One hears nearly trite statements, such as “the only constant is change,” which seem to miss just how profound disruptive change may be. We expect what one might call evolutionary or incremental change, brought about as we improve teaching technology, say, or serve more adult learners. But if the emerging business models create true disruption, in the way they combine the use of technology, focus services and marketing, and approach pricing, then the rate of change will be far beyond the ability of most traditional institutions to adapt.
I doubt that anyone will argue with an assertion that the rate of change inside most traditional universities is slower than that occurring in the for-profit sector, in community colleges, or in a small number of entrepreneurial universities. I hear university folks talking about how much faster they are moving than they used to move, but they still are far slower than truly entrepreneurial institutions.
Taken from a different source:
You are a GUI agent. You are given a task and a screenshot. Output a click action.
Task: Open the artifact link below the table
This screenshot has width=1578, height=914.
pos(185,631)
If that is so, then I’d take it as further evidence that the “end” is in sight for many institutions. In some cases, it will literally be the end: They will cease to exist, at least in their current form. For others, it may be a matter of dramatic restructuring, almost unrecognizable changes in governance and decision making, or mergers with other institutions.
Surely, Welch is right. If you can’t run as fast as or faster than your competition, how can you not lose? I suppose you can argue that there still will be those who want what more traditional institutions offer, but as accepted quality and lower cost grab more and more of the enrollment, the number of traditional institutions will decline. I do wonder exactly how public funding of state institutions and the hurdle-erecting behavior of government and accrediting agencies might slow or distort the future I see coming, but the ultimate outcome would seem to be determined, regardless.
One of the observations from Clayton Christensen, regarding disruptive technology, is that some large institutions will try to cope by creating independent entities and empowering them to do what it takes to succeed in the new environment. The principle is that the “big dog” can continue doing what it has always done successfully, while being a player in the new environment and more or less hedging its bets.
Unfortunately, as the new entity pushes the boundaries, it makes the larger organization nervous, and there is a tendency to begin putting controls in place to “rein them in.” Someone wants to reduce costs in the new entity and requires them to follow the same procedures as everyone else. HR begins to insist on hiring processes that are inconsistent with a fast-moving entrepreneurial effort. Central administration approvals are required that slow things down with typical political compromise, and the important knowledge of the new unit’s leadership loses impact, in favor of more traditional thinking.
I’ve seen a lot of exactly that sort of thing happen in universities that set out to pursue online education. Even if they manage to get things launched, institutional leaders will find that the success of new programs is threatening, and instead of protecting their independence, committees are created and compromises are made. The practices of the larger institution tend to triumph over real entrepreneurship, and the leadership fails to reinvest adequately in the upstart organization. Not smart, maybe, but understandable in organizations led by human beings.
Will some institutions of higher education get all this and not only survive, but thrive? I’d bet yes, but right now it is hard to identify which ones. I still think flagships and the best privates will be okay, because I don’t think they are in the same market as the rest of us. I’d predict that so-called “research universities” that, in fact, have modest research capacity will be hurt most severely, because they are “pretenders,” not able to compete with major institutions, but pursuing objectives that are expensive, yet inconsistent with generating the level of enrollment and revenue required to be healthy.
I think some of the most successful institutions will be strong regional universities that have visionary leadership and a solid understanding of themselves as teaching institutions. For sure, institutions that support growth at their branch campuses, especially in combination with a commitment to online education, will have an advantage.
The more I see and read, the more convinced I am that the tipping point is upon us. I hope I have opportunities to work with entrepreneurial leaders, who are willing to empower creative approaches that energize faculty and staff, while expanding access and opportunity. I am excited by the possibilities. It may become more difficult for most to experience four years of residential education, beginning at the age of 18, or whatever, but the real democratization of higher education will be all the greater for it!